Bro 1: "Duuude, like, do you know where the stop is?"
Bro 2: "Naaah bro!"
Girl 1: "Like, why don't you know where it is? I thought you likeeeeee, looked it up and shit?"
Bro 2: "Naaah!"
Bro 3: "Shit yo."

Eventually, one of this country's brightest young women pulled out her glitter-covered smartphone for the sole purpose of using the GPS.

Maybe this is too much to ask, but in my opinion people who don't know where they're going should figure it out before they get on the bus. We have this cool invention now called the internet, where you can look up directions to places you've never been to before. That way you don't have to stop the fucking bus because you thought this was your stop when, like, heh heh, "it, like, totally wasn't bro!"

Stroller Nanny

Look, ladies. I know that some of you have little ones to pick up from day care and maybe you don't have a car or you live in a city. If this is the case, then you should know by now how to handle small children on a large, moving vehicle. If you do not, then you'd better learn right quick, because I am getting sick and fucking tired of taking care of other women's kids on my bus ride. Having worked in the child care field for a number of years now, I understand that watching over little children is very difficult, and juggling a stroller, diaper bag and squirming child is quite a task. However, this does not give you the fucking right to allow your charge to meander down the lanes or scream loudly while you talk on your cell phone. Being a nanny actually means having to watch over your little bundle of joy. Sorry, but it's kind of in the job description.

I call this woman Stroller Nanny because of an incident that happened to me on the bus a couple weeks ago. There I am, minding my own business at the back of the bus, when a woman got on the bus with her child still in the stroller. (Now, anyone who has ever taken care of a baby or ridden the bus knows that you ALWAYS fold the stroller before getting on, or else this next thing happens.) Flustered Nanny sits down and closes her tired eyes, blissfully unaware of the fact that she has not engaged the parking brake on her baby's stroller. Therefore, whenever the bus accelerates, little Junior comes hurtling towards the back of the bus like the flaming buggy of death.

Not fucking amused, lady. Not fucking amused.

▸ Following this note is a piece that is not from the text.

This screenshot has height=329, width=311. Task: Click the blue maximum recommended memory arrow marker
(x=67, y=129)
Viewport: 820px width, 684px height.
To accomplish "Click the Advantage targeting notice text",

Finally the old hag realized her youngster was flying up and down the aisle at the speed of light and decided to put the parking brake on, but not before I had already decided that she had earned herself a very special place on this list.

Unnecessary Armpit Barer

As always, I've saved the very worst for last. Though I don't often see these people on the bus, as they are more common on the subway systems, they truly disgust me. They are the Unnecessary Armpit Barer, those folks who are so pleased with their underarms that they take any and every opportunity to display them to the world. And what better place to do that but the subway or bus?

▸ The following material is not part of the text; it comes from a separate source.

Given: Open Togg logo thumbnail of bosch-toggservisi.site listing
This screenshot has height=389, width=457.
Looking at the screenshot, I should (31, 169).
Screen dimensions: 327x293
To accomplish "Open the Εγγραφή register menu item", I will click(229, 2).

Picture this, if you will. I am sitting on one of the back seats of the bus, the ones that face away from the windows. A very large and very sweaty woman decides that, though there are empty seats available, she would rather stand over me and hold on to the overhead railing, leaving me no choice but to come face to face with her hairy, sweaty pits. Did I mention that she was holding a wet umbrella which dripped on my pant leg for a full 20 minutes before it dried completely?

Yeah.

Listen, assholes. I don't love your armpits as much as you do. In fact, there is nothing that disgusts me more than getting intimately acquainted with the armpit of a complete stranger. It personally doesn't matter to me if there are no seats available. An armpit is an armpit, and to me they are fucking nasty and will perhaps inspire me to projectile vomit all over your shoes if you do not promptly remove it from my face. Well, maybe that's a bit harsh, but really. If there are places to sit, do me a fucking favor and save the armpit modeling for someone who actually wants to see it... if such a creep even exists.

Or at least invest in some fucking Degree deodorant.